Stored data entries:
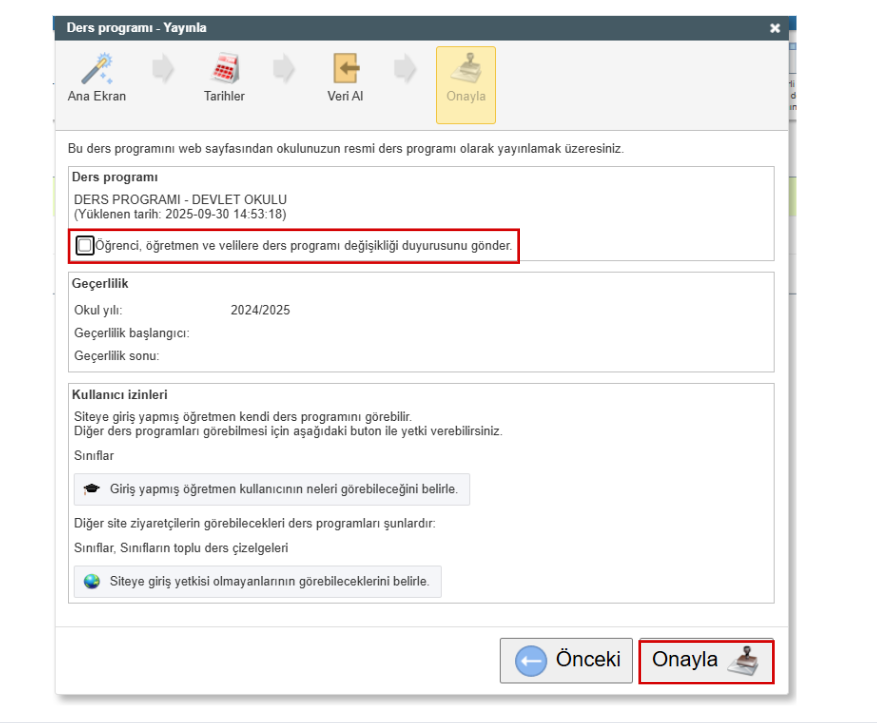
Task: Click graduation cap icon on teacher permissions button
Action: 92,491
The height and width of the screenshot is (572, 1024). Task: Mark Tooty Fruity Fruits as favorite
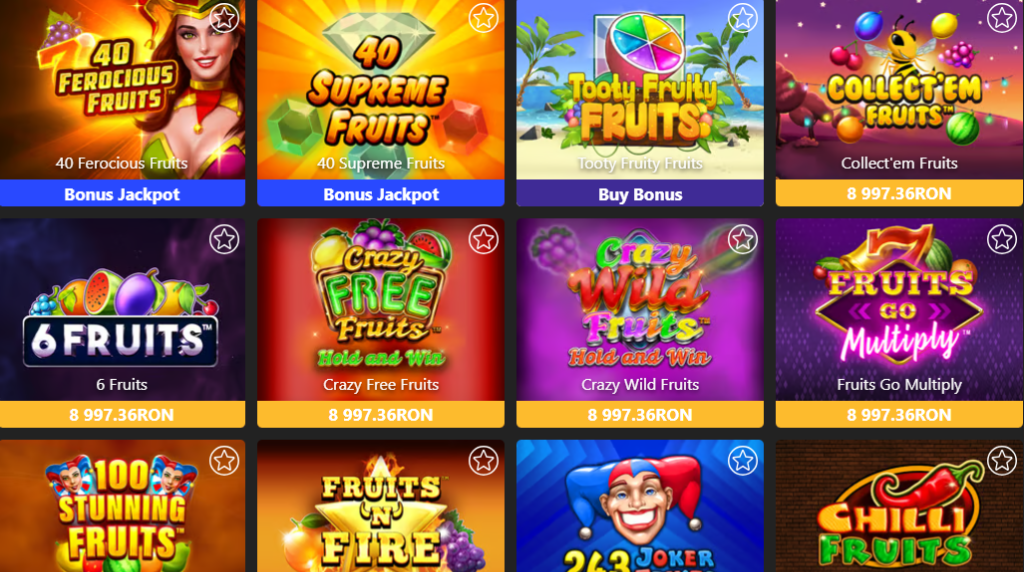point(743,18)
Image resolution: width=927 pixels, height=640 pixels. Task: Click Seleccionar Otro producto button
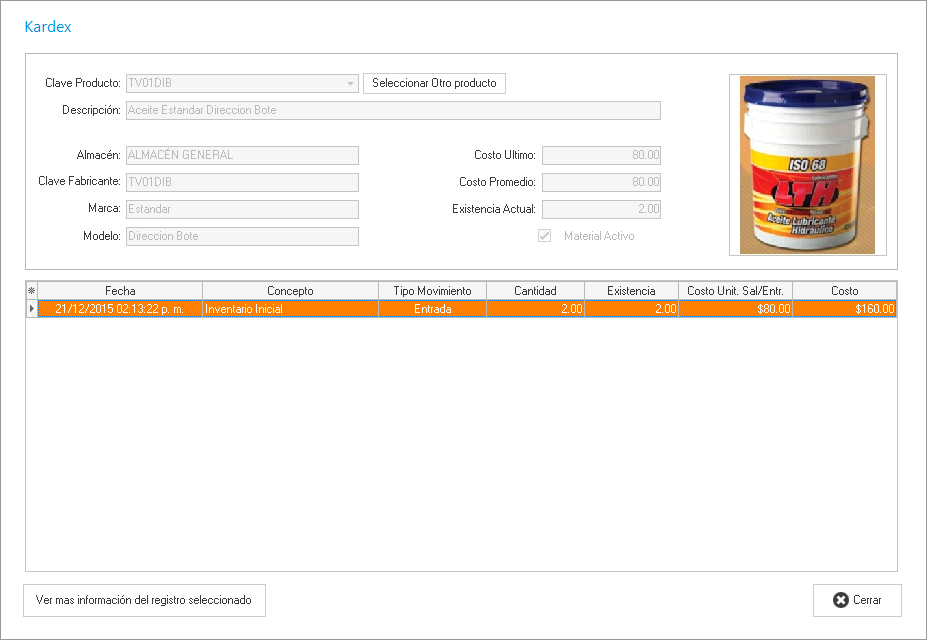coord(434,83)
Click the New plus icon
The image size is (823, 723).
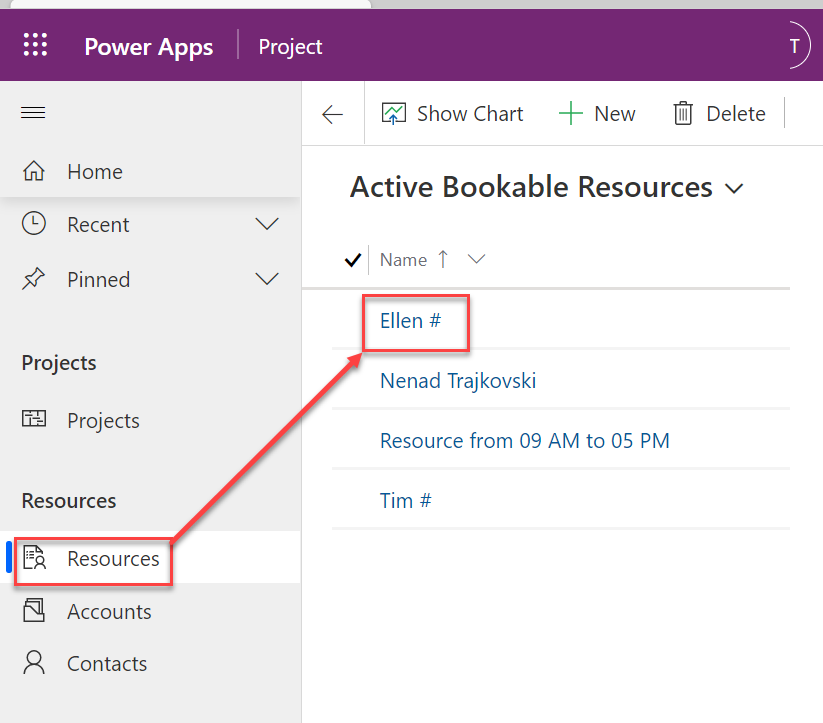pos(571,114)
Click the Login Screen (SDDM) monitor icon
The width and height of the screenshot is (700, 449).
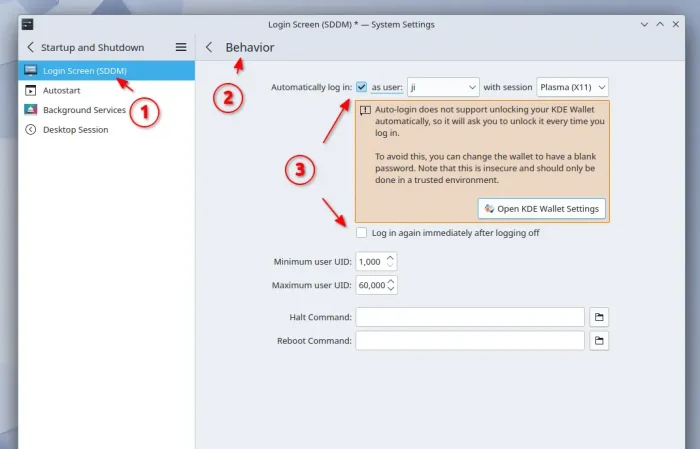[30, 71]
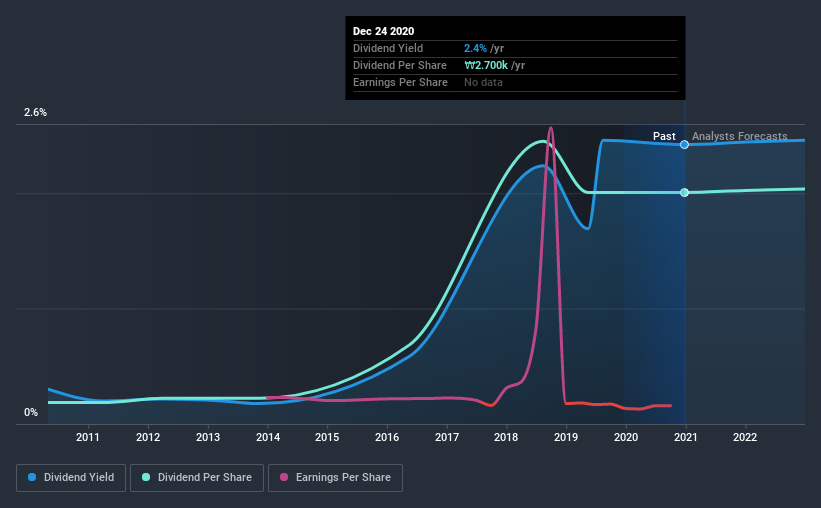Click the Past section label
The image size is (821, 508).
664,136
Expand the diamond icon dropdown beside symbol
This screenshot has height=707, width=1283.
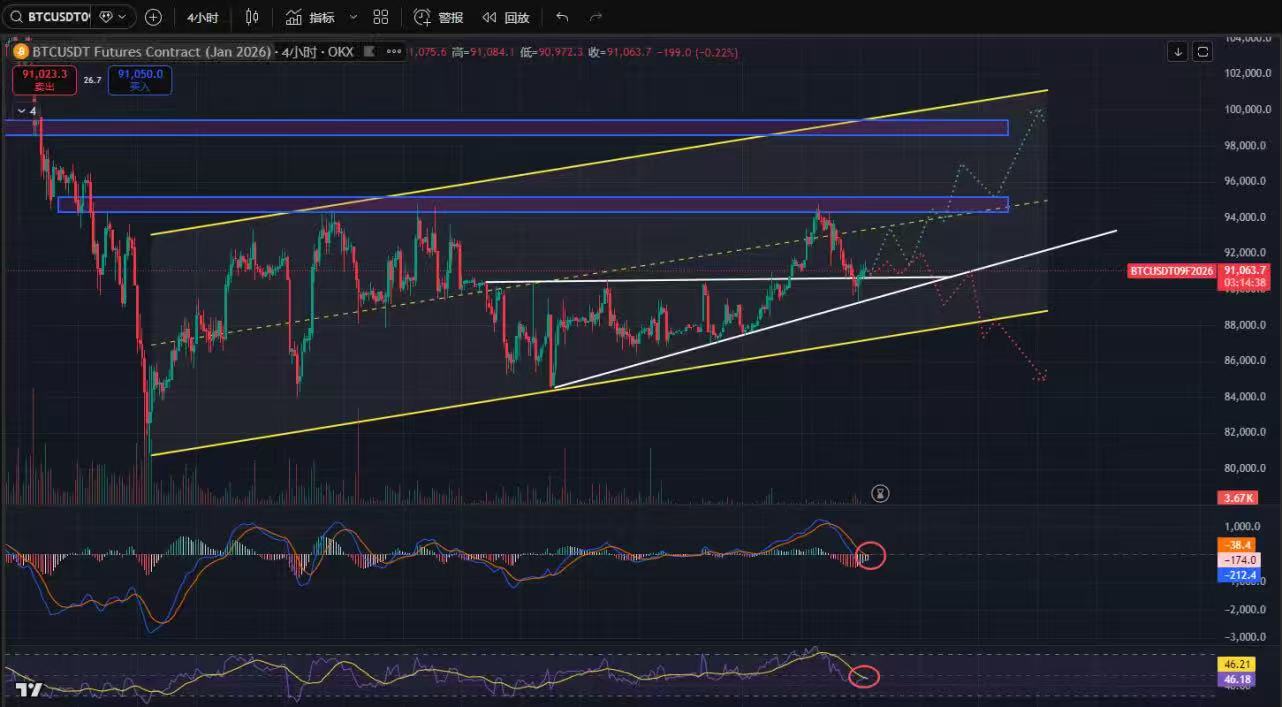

→ EXERCISE INSTRUCTIONS
Would you transcribe, exactly and only, the lines from the one that contains "The width and" through the last line of the data above, without any pictures?

→ ANSWER FOR THIS EXERCISE
The width and height of the screenshot is (700, 449).
[30, 71]
Click the Past section label
The image size is (821, 508).
664,136
Expand the diamond icon dropdown beside symbol
This screenshot has height=707, width=1283.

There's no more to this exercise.